Anyway… it went stunningly. I knew the subject really well and didn't need notes, and everyone sportingly joined in with a lovely criminological/art history discussion. I felt that the class had looked at the subject from a new direction AND I got a really good mark.

Best of all, everyone else's presentations changed drastically after that! One week we had a talk about a photo of people being shoved onto the Japanese bullet trains, to illustrate the pressures of modern life and their part in the problem of crime.

Another person based their discussion of the civilising effects of sport on society on the then-current World Cup, when the English fans were apparently waving inflatable Spitfires at the Germans!

My comeback gimmick was giving out a plastic fork with the name 'Elias' written on it to each student to symbolise that philosopher's ideas on the 'socialisation' of societies.

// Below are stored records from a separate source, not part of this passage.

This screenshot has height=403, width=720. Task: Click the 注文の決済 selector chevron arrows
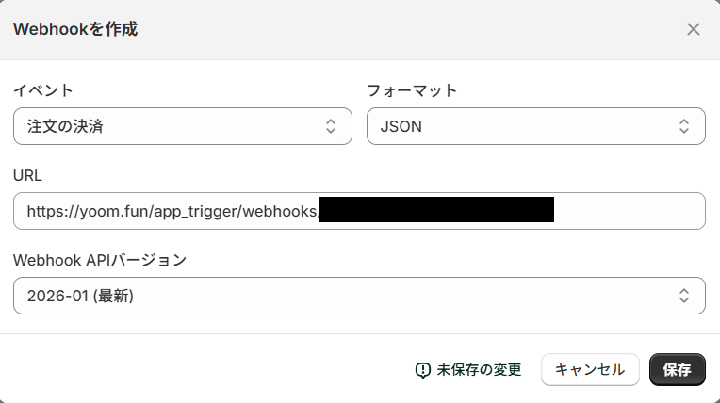[331, 126]
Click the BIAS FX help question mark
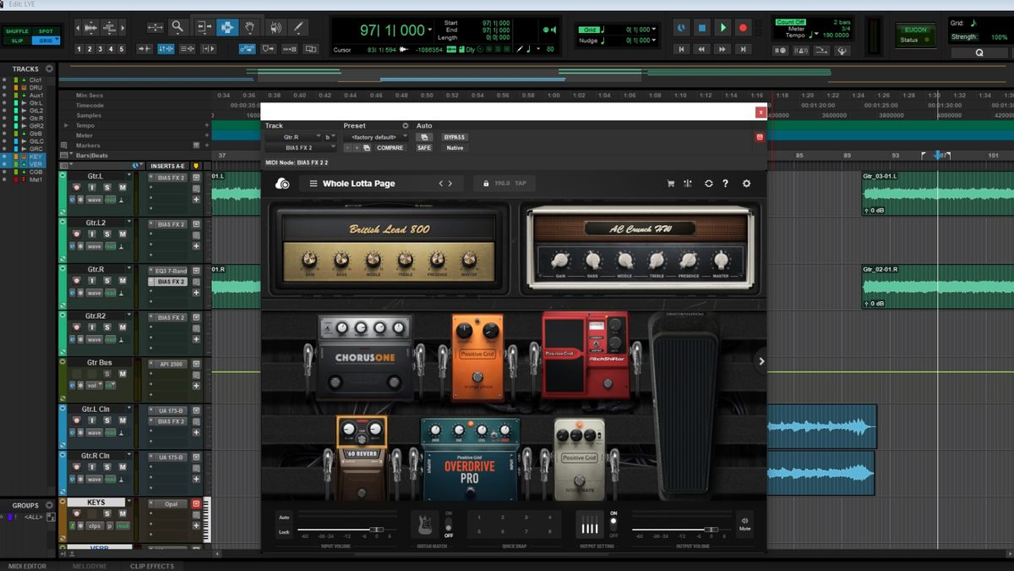The height and width of the screenshot is (571, 1014). [725, 184]
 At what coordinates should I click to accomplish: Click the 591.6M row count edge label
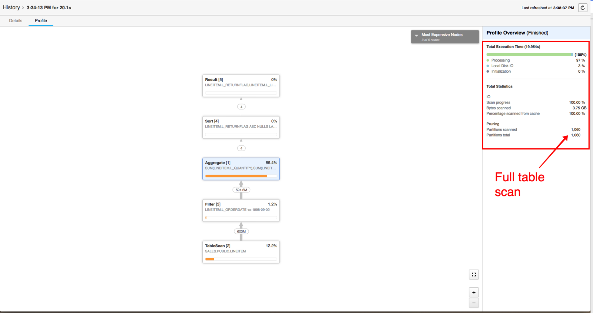point(241,190)
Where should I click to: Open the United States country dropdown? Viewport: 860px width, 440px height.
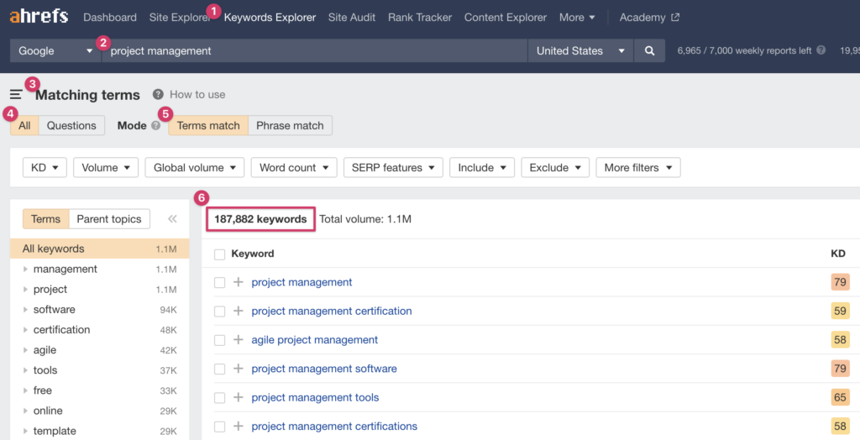(x=580, y=50)
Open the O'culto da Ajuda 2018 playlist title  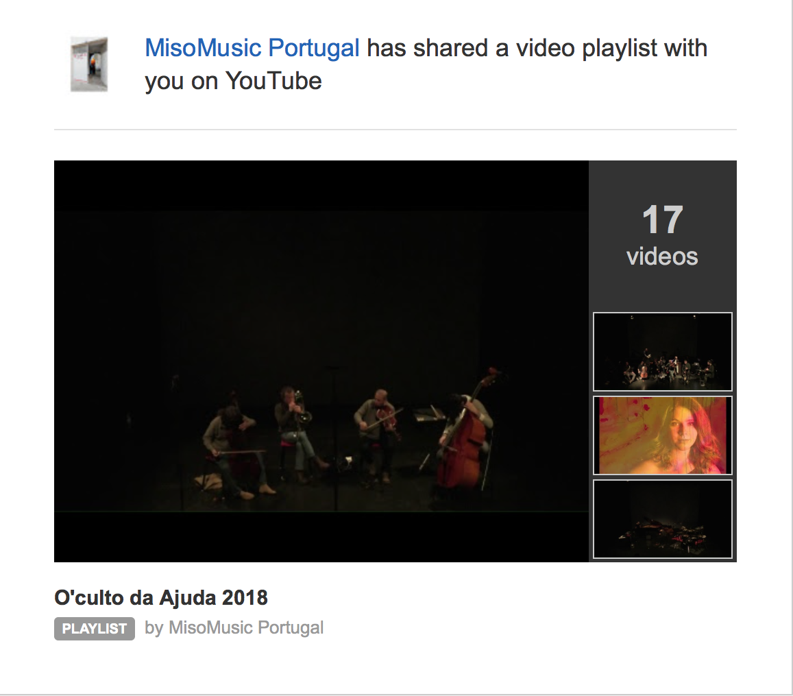point(161,598)
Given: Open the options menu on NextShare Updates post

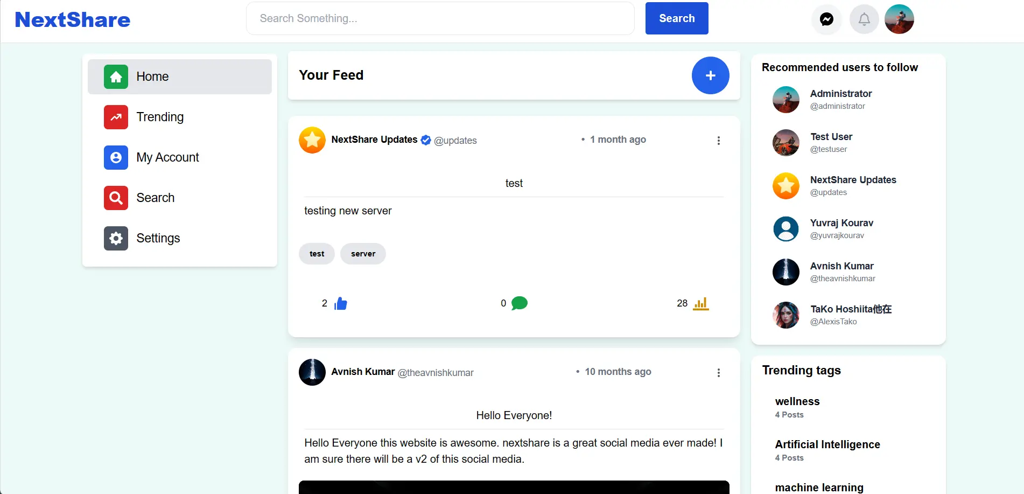Looking at the screenshot, I should pyautogui.click(x=718, y=140).
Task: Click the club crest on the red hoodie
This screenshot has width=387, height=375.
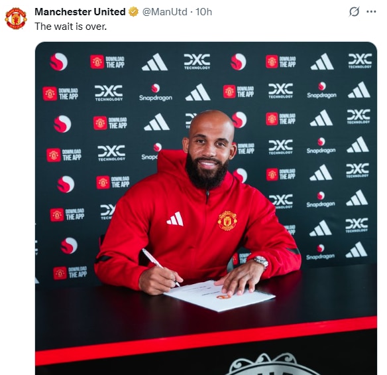Action: [x=227, y=220]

Soon everyone was winging it and we had a bit of fun in our presentation, with some really interesting discussions. What we learned was: if you've researched well enough you don't need a script, and your enthusiasm will be catching.
(, Sat 30 Mar 2013, 23:32, 9 replies)
I clicked the "I like this!" link because I liked it.
Why are the two gingers peering in thru the back door?
(, Sun 31 Mar 2013, 0:19, closed)
Thank you!
I think the people looking in are the driver, who's trying to assist new passengers to find a seat, and the would-be passengers themselves who're going to have to walk as nobody will budge over for them.
(, Sun 31 Mar 2013, 20:24, closed)
Awkward! I'm glad the seats on buses don't face each other like this any more.
Nice story - gets a click from me.
(, Sun 31 Mar 2013, 0:38, closed)
Thank you!
Eeeh, I can remember when t'bus seats faced inwards...
(, Sun 31 Mar 2013, 20:25, closed)
Still do on the tube.

(, Tue 2 Apr 2013, 12:17, closed)
They still do at the back of some vehicles.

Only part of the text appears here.